### GOAL OF THE EXERCISE
The data beneath this task has to be reprinted character for character.

★ ★ ★ ★ ★ ★ ★

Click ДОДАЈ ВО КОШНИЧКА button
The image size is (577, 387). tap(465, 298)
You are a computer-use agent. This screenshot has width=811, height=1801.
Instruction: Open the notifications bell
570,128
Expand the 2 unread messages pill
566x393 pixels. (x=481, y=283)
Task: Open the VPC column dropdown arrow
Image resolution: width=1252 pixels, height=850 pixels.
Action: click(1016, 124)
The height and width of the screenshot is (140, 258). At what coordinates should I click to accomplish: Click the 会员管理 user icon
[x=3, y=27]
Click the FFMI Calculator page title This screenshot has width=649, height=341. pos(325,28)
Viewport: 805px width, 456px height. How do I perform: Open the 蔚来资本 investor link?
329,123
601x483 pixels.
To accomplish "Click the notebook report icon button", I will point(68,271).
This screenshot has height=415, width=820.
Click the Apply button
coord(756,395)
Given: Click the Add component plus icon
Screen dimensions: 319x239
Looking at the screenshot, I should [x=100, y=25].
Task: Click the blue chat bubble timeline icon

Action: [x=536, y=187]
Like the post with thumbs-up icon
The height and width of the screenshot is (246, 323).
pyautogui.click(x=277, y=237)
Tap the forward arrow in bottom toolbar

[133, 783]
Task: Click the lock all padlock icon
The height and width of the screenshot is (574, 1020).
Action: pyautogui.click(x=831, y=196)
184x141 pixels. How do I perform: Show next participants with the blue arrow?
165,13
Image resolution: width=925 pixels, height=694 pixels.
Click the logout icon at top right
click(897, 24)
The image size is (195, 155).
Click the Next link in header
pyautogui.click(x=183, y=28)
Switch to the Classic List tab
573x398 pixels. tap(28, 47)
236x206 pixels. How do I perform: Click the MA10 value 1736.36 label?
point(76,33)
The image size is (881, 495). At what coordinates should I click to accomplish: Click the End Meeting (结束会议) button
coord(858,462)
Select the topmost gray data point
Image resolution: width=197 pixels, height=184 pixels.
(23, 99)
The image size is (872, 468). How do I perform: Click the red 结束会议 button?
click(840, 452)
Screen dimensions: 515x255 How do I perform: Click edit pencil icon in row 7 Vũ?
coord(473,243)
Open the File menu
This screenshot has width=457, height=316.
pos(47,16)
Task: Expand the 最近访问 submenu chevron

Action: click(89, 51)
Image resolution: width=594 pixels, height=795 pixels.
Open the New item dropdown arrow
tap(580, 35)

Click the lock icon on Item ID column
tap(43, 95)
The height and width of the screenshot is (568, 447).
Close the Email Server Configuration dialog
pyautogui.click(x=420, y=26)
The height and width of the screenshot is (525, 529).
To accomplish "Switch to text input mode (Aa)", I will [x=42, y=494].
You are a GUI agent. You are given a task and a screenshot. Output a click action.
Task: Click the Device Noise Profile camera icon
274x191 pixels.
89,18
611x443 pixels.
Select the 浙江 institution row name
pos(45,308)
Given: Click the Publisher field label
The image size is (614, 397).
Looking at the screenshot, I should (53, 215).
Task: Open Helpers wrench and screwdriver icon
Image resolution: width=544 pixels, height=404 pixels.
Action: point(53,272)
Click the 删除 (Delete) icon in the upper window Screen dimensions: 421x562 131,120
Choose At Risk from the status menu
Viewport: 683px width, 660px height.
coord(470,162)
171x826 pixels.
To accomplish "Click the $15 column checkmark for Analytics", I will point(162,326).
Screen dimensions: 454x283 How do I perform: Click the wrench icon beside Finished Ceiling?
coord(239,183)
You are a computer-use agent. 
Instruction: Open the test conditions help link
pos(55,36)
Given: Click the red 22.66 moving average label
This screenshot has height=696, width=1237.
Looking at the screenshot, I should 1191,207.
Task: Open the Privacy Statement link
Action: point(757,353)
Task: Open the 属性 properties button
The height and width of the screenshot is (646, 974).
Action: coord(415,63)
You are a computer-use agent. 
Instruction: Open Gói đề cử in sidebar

★ ★ ★ ★ ★ ★ ★

### RESULT OF THE EXERCISE
Click ДОДАЈ ВО КОШНИЧКА button
The image size is (577, 387). tap(465, 298)
You are a computer-use agent. This screenshot has width=811, height=1801.
Instruction: Open the notifications bell
570,128
Expand the 2 unread messages pill
566x393 pixels. (x=481, y=283)
Task: Open the VPC column dropdown arrow
Image resolution: width=1252 pixels, height=850 pixels.
Action: click(1016, 124)
The height and width of the screenshot is (140, 258). At what coordinates should I click to accomplish: Click the 会员管理 user icon
[x=3, y=27]
Click the FFMI Calculator page title This screenshot has width=649, height=341. pos(325,28)
Viewport: 805px width, 456px height. How do I perform: Open the 蔚来资本 investor link?
329,123
601x483 pixels.
To accomplish "Click the notebook report icon button", I will point(68,271).
This screenshot has height=415, width=820.
Click the Apply button
coord(756,395)
Given: Click the Add component plus icon
Screen dimensions: 319x239
Looking at the screenshot, I should [x=100, y=25].
Task: Click the blue chat bubble timeline icon

Action: [x=536, y=187]
Like the post with thumbs-up icon
The height and width of the screenshot is (246, 323).
pyautogui.click(x=277, y=237)
Tap the forward arrow in bottom toolbar

[133, 783]
Task: Click the lock all padlock icon
The height and width of the screenshot is (574, 1020).
Action: pyautogui.click(x=831, y=196)
184x141 pixels. How do I perform: Show next participants with the blue arrow?
165,13
Image resolution: width=925 pixels, height=694 pixels.
Click the logout icon at top right
click(897, 24)
The image size is (195, 155).
Click the Next link in header
pyautogui.click(x=183, y=28)
Switch to the Classic List tab
573x398 pixels. tap(28, 47)
236x206 pixels. How do I perform: Click the MA10 value 1736.36 label?
point(76,33)
The image size is (881, 495). At what coordinates should I click to accomplish: Click the End Meeting (结束会议) button
coord(858,462)
Select the topmost gray data point
Image resolution: width=197 pixels, height=184 pixels.
(23, 99)
The image size is (872, 468). How do I perform: Click the red 结束会议 button?
click(840, 452)
Screen dimensions: 515x255 How do I perform: Click edit pencil icon in row 7 Vũ?
coord(473,243)
Open the File menu
This screenshot has width=457, height=316.
pos(47,16)
Task: Expand the 最近访问 submenu chevron

Action: click(89, 51)
Image resolution: width=594 pixels, height=795 pixels.
Open the New item dropdown arrow
tap(580, 35)

Click the lock icon on Item ID column
tap(43, 95)
The height and width of the screenshot is (568, 447).
Close the Email Server Configuration dialog
pyautogui.click(x=420, y=26)
The height and width of the screenshot is (525, 529).
To accomplish "Switch to text input mode (Aa)", I will [x=42, y=494].
You are a GUI agent. You are given a task and a screenshot. Output a click action.
Task: Click the Device Noise Profile camera icon
274x191 pixels.
89,18
611x443 pixels.
Select the 浙江 institution row name
pos(45,308)
Given: Click the Publisher field label
The image size is (614, 397).
Looking at the screenshot, I should (53, 215).
Task: Open Helpers wrench and screwdriver icon
Image resolution: width=544 pixels, height=404 pixels.
Action: point(53,272)
Click the 删除 (Delete) icon in the upper window Screen dimensions: 421x562 131,120
Choose At Risk from the status menu
Viewport: 683px width, 660px height.
coord(470,162)
171x826 pixels.
To accomplish "Click the $15 column checkmark for Analytics", I will point(162,326).
Screen dimensions: 454x283 How do I perform: Click the wrench icon beside Finished Ceiling?
coord(239,183)
You are a computer-use agent. 
Instruction: Open the test conditions help link
pos(55,36)
Given: Click the red 22.66 moving average label
This screenshot has height=696, width=1237.
Looking at the screenshot, I should 1191,207.
Task: Open the Privacy Statement link
Action: point(757,353)
Task: Open the 属性 properties button
The height and width of the screenshot is (646, 974).
Action: coord(415,63)
You are a computer-use agent. 
Instruction: Open Gói đề cử in sidebar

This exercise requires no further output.